O rosto de Liu Ding adquiriu subitamente uma tristeza, o olhar perdido, e ele começou a falar:
— Senhorita Li, vou lhe contar uma história. Num certo tempo… uma era muito especial, onde o certo era errado, e o errado era certo, como agora: sem leis, sem moral, a natureza humana distorcida… Havia uma mulher bondosa, culta, bela e gentil, amada por todos… Mas o mundo mudou, tornou-se caótico, todos passaram a ser inimigos… Só sobreviviam acusando e derrubando os outros; caso contrário, eram destruídos…

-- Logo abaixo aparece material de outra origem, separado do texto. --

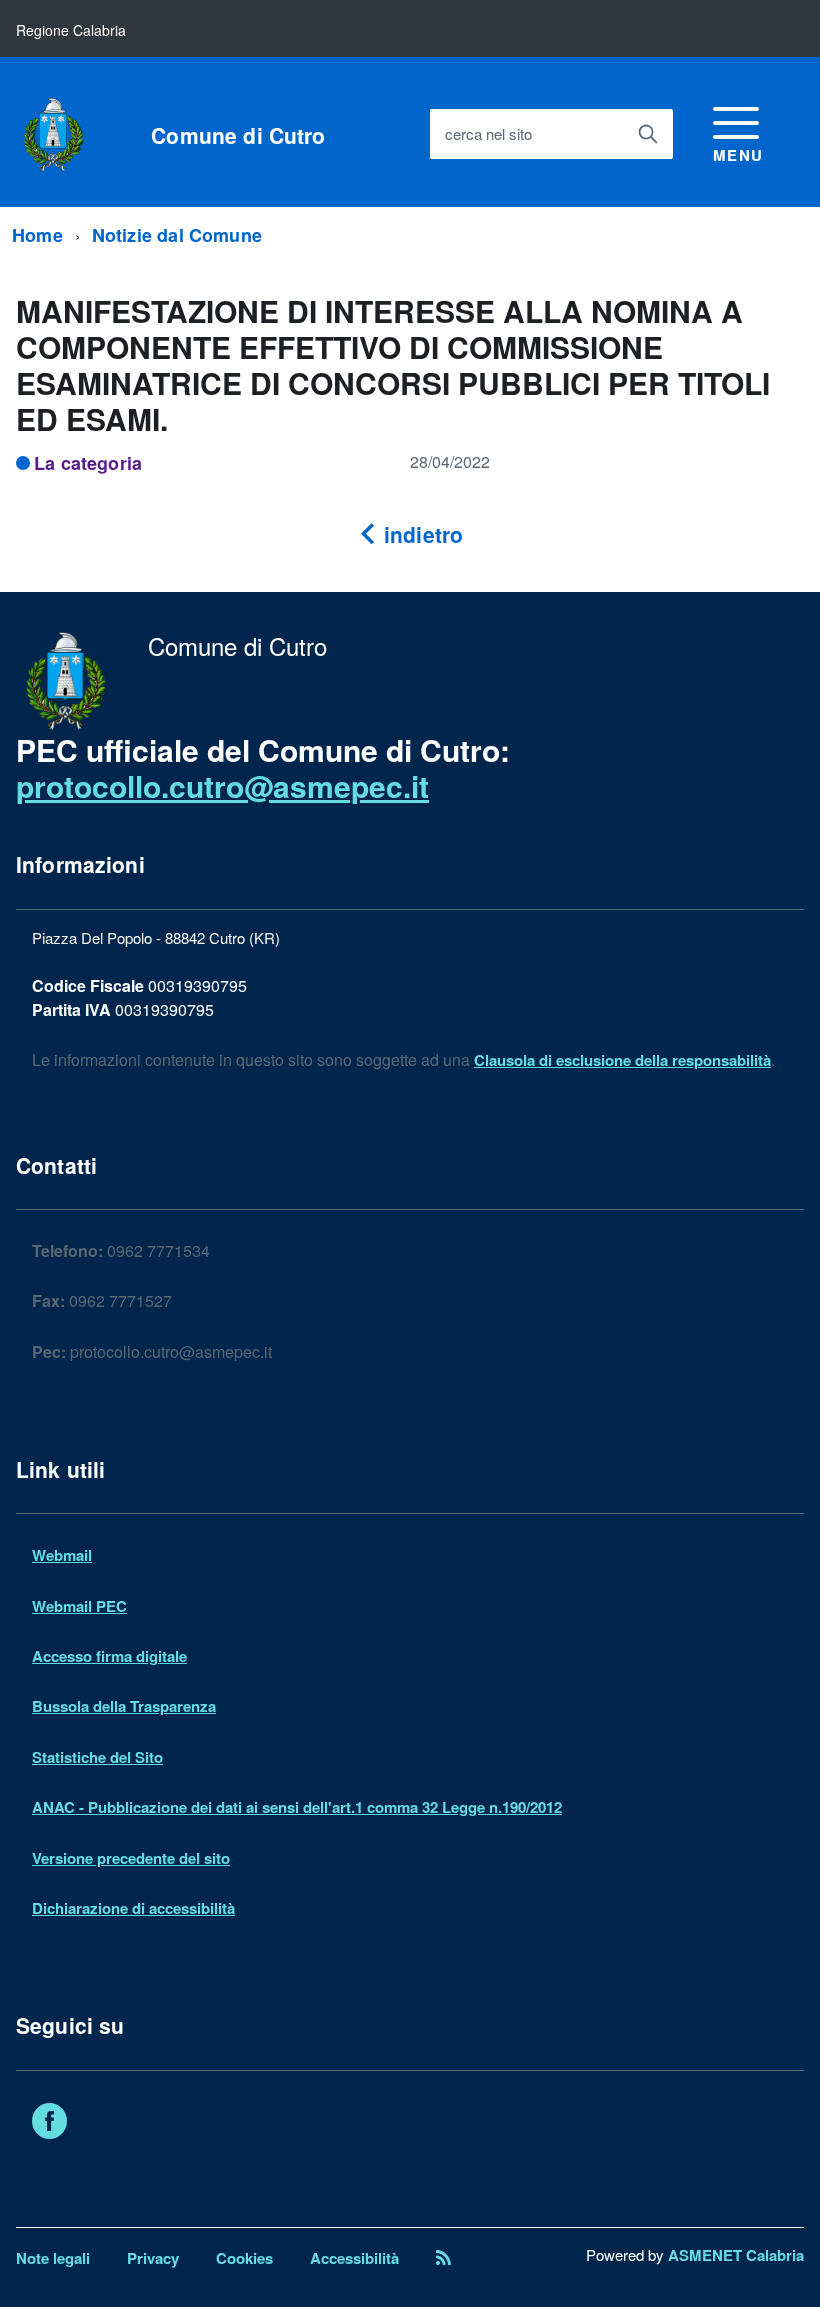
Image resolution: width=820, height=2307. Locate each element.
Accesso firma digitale (109, 1656)
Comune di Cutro (238, 135)
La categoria (88, 463)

— Essa mulher foi a primeira a ser denunciada, derrubada, banida da cidade para o campo, obrigada a casar-se com um ferreiro grosseiro… E quem a denunciou? Seu mestre mais respeitado, alunos que a estimavam, o homem que mais a amava… Todos a empurraram para o abismo… Seu destino foi trágico: além de sofrer com o ferreiro, ficou três anos num curral, cavando tocas de rato para comer. Mesmo assim, era perseguida, pois continuava bela… Aqueles homens…
— Enfim, sofreu muito… Até que, enfim, entendeu: sua desgraça vinha da falta de crueldade, de sua fraqueza. No curral, preparou muitos dossiês para denunciar outros, a maioria inventados, mas bem escritos, capazes de destruir vidas. Entregou tudo ao filho, que levou ao Comitê Revolucionário… Não precisa saber o que é, basta saber que era um lugar de devorar pessoas…
— Os documentos causaram a maior tempestade da cidade; mais de cem poderosos caíram em desgraça, suas famílias sofreram horrores, alguns morreram… Entre eles, seu mestre, seus alunos, o homem apaixonado… Ela foi libertada por seus méritos e virou membro do comitê; o filho virou líder dos rebeldes… Diga, ela agiu certo ou errado?
Li Feiyan respondeu sem hesitar:
— É claro que agiu certo! Se não me respeitam, não devo respeito; não há o que discutir!